簪头的花纹,在昏黄的灯泡下,泛着冰冷的光泽。
她在等。
等一个可能永远不会回来的人。
等一封可能永远收不到的回信。
晨光像一把生锈的钝刀,艰难剖开高雄的雾气。
林默涵坐在一家早点铺的角落,面前摆着一碗未动的鱼丸汤。汤面结了一层薄薄的油膜,映出他疲惫的倒影。眼镜片蒙着水汽,他摘下来,用衣角慢慢擦拭。
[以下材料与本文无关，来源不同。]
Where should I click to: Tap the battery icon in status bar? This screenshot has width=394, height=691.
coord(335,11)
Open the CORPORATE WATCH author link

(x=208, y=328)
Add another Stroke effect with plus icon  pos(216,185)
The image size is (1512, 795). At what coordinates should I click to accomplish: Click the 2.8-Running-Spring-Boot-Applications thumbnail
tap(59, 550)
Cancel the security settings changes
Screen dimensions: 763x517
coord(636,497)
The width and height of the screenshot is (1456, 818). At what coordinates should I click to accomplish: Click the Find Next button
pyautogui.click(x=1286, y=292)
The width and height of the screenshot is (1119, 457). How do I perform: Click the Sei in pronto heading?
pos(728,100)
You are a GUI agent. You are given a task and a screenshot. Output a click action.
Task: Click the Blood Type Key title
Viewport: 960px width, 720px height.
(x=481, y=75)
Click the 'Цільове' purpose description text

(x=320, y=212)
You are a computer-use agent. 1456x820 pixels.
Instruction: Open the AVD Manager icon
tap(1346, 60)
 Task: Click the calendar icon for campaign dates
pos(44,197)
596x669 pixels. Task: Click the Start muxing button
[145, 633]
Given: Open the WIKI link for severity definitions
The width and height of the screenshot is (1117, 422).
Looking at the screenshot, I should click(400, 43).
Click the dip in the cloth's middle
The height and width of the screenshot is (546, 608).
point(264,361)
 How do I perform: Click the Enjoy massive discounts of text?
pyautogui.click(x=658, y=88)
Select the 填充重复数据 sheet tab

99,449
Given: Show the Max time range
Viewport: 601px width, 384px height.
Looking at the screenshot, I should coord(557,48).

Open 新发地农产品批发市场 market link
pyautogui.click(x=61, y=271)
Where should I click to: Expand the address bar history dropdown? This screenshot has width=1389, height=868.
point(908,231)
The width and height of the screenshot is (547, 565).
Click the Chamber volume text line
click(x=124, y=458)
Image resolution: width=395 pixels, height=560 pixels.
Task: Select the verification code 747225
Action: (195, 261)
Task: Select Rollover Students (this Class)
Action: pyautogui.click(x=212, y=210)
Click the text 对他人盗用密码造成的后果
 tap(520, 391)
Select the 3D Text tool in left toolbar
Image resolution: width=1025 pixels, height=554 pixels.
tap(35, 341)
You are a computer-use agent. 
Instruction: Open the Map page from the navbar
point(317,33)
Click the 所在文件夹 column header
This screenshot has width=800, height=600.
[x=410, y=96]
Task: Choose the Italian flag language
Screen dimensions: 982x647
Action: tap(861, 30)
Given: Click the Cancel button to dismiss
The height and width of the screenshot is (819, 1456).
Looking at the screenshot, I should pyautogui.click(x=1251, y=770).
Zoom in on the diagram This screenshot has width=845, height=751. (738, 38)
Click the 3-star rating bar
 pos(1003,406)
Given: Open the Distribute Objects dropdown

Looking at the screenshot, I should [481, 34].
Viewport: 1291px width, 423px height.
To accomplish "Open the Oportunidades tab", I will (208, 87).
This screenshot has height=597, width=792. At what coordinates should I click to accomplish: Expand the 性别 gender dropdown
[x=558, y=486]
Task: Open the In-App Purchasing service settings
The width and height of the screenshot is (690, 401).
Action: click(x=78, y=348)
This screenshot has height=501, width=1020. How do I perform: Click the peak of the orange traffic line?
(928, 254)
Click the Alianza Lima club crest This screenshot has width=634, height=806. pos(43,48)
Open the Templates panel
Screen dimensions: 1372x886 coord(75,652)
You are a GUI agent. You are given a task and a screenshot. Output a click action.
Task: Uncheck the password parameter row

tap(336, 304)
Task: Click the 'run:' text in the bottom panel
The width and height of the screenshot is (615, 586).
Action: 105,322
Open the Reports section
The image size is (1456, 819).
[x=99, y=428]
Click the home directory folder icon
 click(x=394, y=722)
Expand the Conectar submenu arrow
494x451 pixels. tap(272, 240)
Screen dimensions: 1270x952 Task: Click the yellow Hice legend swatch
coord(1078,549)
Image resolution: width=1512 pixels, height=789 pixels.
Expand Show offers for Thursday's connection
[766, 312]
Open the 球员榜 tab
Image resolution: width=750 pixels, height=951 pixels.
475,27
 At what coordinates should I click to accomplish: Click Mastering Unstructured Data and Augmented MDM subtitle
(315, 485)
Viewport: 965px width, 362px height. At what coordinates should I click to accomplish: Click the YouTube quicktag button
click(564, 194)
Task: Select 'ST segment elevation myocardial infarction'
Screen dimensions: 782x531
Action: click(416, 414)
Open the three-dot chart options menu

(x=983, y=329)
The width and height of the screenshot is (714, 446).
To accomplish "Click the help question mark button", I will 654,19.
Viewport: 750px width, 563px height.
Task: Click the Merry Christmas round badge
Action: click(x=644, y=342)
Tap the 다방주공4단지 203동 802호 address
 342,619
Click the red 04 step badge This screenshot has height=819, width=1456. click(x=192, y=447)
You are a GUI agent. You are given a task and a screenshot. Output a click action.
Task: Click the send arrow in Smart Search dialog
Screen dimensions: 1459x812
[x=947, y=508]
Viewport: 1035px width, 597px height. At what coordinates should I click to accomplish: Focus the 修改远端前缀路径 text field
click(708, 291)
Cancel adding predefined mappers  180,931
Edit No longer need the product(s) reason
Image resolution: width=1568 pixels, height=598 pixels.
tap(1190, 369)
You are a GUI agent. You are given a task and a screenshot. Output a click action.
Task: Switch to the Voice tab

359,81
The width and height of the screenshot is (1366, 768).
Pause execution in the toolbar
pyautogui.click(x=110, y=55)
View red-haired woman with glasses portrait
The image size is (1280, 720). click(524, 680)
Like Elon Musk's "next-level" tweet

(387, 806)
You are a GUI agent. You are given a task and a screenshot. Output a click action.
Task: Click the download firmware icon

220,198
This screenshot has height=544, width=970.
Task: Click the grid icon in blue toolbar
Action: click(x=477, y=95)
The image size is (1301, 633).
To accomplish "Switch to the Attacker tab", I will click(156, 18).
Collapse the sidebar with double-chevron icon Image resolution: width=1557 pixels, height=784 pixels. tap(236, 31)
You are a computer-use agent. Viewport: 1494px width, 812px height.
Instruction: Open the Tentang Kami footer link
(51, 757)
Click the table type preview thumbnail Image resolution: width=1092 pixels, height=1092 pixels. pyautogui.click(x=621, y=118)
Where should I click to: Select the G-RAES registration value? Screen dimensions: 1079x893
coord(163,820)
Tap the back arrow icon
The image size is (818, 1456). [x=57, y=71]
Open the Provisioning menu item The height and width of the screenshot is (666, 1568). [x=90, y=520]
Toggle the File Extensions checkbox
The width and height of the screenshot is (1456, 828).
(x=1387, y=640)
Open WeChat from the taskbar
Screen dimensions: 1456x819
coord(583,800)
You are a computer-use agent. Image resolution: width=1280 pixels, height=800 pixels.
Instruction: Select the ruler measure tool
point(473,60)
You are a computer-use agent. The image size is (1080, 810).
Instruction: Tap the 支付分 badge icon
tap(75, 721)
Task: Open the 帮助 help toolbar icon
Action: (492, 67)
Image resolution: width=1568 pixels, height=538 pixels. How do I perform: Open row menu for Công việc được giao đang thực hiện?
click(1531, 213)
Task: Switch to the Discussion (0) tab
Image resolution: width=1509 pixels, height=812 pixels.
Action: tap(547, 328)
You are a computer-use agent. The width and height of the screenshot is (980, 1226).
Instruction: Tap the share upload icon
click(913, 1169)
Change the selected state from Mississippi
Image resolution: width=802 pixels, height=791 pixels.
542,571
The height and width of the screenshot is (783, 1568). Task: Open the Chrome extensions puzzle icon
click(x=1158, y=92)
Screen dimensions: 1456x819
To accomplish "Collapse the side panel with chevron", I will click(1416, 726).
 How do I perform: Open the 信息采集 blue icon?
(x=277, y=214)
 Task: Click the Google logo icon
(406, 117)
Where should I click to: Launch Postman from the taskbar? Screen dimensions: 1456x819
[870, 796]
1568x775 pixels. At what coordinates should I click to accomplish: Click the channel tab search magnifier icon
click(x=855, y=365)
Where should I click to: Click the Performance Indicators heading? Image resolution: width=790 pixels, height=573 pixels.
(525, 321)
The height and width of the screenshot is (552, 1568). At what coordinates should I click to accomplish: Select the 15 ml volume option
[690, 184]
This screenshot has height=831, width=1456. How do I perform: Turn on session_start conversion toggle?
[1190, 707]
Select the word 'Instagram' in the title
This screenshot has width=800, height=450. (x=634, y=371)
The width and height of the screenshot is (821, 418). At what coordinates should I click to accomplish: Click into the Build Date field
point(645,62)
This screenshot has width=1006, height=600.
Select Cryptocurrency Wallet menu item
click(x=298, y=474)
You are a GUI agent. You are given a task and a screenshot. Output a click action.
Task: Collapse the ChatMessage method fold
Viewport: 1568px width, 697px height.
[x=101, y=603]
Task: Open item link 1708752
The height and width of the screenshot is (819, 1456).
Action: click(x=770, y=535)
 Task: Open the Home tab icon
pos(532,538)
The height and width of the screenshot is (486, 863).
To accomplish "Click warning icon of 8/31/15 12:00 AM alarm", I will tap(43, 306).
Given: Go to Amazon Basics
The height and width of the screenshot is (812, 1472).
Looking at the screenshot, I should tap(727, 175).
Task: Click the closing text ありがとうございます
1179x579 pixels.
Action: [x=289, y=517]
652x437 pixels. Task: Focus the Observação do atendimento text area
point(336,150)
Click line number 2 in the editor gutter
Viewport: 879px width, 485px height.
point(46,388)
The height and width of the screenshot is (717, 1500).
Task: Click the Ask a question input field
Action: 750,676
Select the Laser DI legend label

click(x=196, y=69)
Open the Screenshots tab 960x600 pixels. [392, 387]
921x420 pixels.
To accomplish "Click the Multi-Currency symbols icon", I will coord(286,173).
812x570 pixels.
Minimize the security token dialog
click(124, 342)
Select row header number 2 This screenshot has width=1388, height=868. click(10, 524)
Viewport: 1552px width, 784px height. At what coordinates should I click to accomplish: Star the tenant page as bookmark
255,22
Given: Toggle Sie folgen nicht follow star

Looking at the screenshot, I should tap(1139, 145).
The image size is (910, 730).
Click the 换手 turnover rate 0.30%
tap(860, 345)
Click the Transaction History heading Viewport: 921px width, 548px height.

昨夜奔跑时扭伤的脚踝肿得厉害,每一次脉搏跳动都牵扯着神经。但他不能显露异样。他只是个早起吃早餐的普通商人,或许因为生意上的烦心事,眼下带着青黑。
隔壁桌两个工人模样的男人正低声交谈。
“昨晚盐埕区那边吵死了,警车来来往往。”
“听说抓了个共谍。”
“真的假的?我看是抓壮丁吧,这几天不是要搞演习嘛。”
“谁知道呢……反正别多嘴,祸从口出。”
林默涵垂下眼帘,端起汤碗,喝了一口。温热的汤汁滑过喉咙,稍微驱散了胸口的寒意。他估算着时间。如果陈明月顺利到达苏曼卿那里,现在应该已经藏好了。如果……如果他昨夜失手……
他掐断这个念头。
吃完早餐,他付了钱,一瘸一拐地走向街角的一家公用电话亭。这是冒险,但他必须确认一件事。他不能直接打给咖啡馆,那太危险。他拨了一个号码,是“墨海贸易行”后门那部私人电话的号码。这部电话只有陈明月和他知道。如果她安全,会接。如果不接,或者接起来是陌生人……
“嘟——嘟——”
每一声等待音,都像重锤敲在心上。
“喂?”电话那头终于响起声音,带着刻意伪装的慵懒。
是陈明月的声音。
林默涵喉结滚动了一下,只说了一个字:“早。”
对面沉默了半秒。“早。”陈明月应道,声音里听不出波澜,“今天天气不错,适合晒晒被子。”
暗语对上了。
她安全。
林默涵挂断电话,靠在冰凉的电话亭壁上,闭上眼,深深吸了一口气。紧绷了一夜的神经终于松弛了一瞬,随之而来的是更深的疲惫。
但他还不能休息。
他必须回一趟贸易行。那里有必须处理的文件和账目。即使要撤退,也要走得像个正常的、因经营不善而倒闭的商人,而不是仓皇出逃的间谍。
他拦了一辆三轮车。
“去盐埕区,墨海贸易行。”他报出地址,声音平静。